Medical Economics reports that a proposal to delay the transition from ICD-9 to ICD-10 diagnoses codes from October 2013 to October 2014. The transition was originally passed under the Bush administration, so ignore the Republican claims which are out there which blame Obamacare for the change. While there are benefits to the newer system which is used by the rest of the world, the change would be very expensive for medical practices. Changes such as this also take up a lot of physician time, reducing the number of patients which can be seen each day.
Such decreases in productivity would come at a poor time in 2013 when millions of new people will receive health insurance due to the Affordable Care Act and will need to find physicians who are accepting new patients. In addition, the second phase of requirements for electronic medical records (EMR’s) also kicks in for many physicians this October and having two sets of major changes will further reduce physician productivity, making it more difficult to accept new patients. Personally I had to greatly restrict accepting new patients for several months after the first phase of requirements went into effect, and anticipate again having to limit accepting new patients this fall if both the new EMR requirements and change to ICD-10 take effect simultaneously.
The AMA and many other physician groups have been lobbying for a further delay in ICD-10 implementation, which has already been delayed in the past. Medical Economics reports:
The ICD-10 transition has been a major point of concern for physicians due to its scope and cost to implement. In recent months the American Medical Association (AMA) ramped up opposition to the ICD-10 transition, and petitioned CMS for a delay to the implementation of ICD-10.
According to the AMA, small practices can expect staggering costs ranging from $56,639 to $226,105 to implement the new code set. According to a February survey by the Medical Management Group Association, 79% of physicians report that they haven’t begun ICD-10 implementation, or were only “somewhat ready.”
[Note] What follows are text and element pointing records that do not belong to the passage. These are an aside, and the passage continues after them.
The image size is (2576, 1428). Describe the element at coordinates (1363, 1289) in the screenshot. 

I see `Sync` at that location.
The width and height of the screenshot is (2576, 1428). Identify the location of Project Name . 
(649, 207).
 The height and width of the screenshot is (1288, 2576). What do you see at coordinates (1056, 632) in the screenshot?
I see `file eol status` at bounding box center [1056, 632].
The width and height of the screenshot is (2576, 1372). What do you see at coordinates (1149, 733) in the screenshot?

Molly Cooke, MD, FACP, president of the American College of Physicians, said the college favors the delay. “The college has expressed concern at every opportunity about the implementation of ICD-10. I’m not sure the healthcare system loses a lot if we delay implementation for another year, and it certainly would give our members a bit of a breather.”Earlier this month, the Republican-led House passed a bill to repeal SGR and replace it with a formula that would calculate payments based on quality metrics. But the bill received widespread opposition from Democrats because it was paid for by a five-year delay in the individual mandate in the Affordable Care Act (ACA).